> EXERCISE MATERIALS:
'''

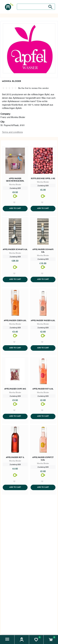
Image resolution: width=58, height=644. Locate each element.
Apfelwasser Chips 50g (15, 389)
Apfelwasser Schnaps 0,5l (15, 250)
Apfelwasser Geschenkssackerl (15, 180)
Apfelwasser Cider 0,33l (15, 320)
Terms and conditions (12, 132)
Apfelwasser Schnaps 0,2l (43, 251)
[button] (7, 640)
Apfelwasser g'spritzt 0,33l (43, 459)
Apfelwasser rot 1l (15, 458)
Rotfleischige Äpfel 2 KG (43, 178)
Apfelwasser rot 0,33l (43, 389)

'''
'''

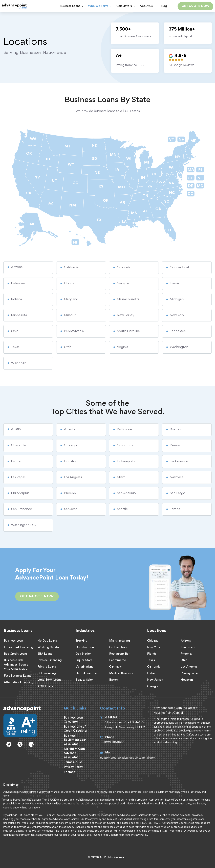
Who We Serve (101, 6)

'''
'''

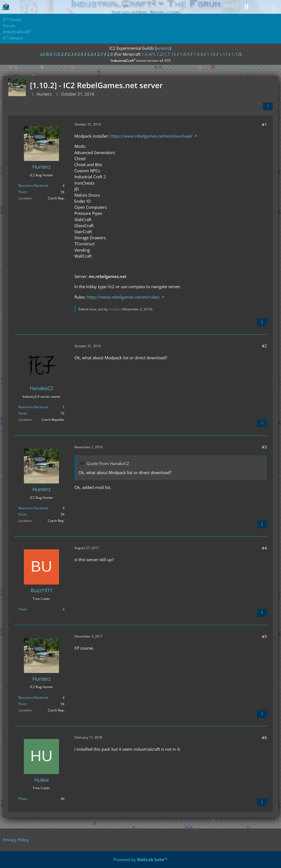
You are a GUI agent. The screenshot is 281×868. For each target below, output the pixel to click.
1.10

'''

> TASK DIRECTIONS:
Print the entries from the line containing "Apfelwasser Cider 0,33l (15, 320)" through the line containing "Rotfleischige Äpfel 2 KG (43, 178)", with both end lines included and each line reproduced without any change.

> WORKED ANSWER:
Apfelwasser Cider 0,33l (15, 320)
Terms and conditions (12, 132)
Apfelwasser Schnaps 0,2l (43, 251)
[button] (7, 640)
Apfelwasser g'spritzt 0,33l (43, 459)
Apfelwasser rot 1l (15, 458)
Rotfleischige Äpfel 2 KG (43, 178)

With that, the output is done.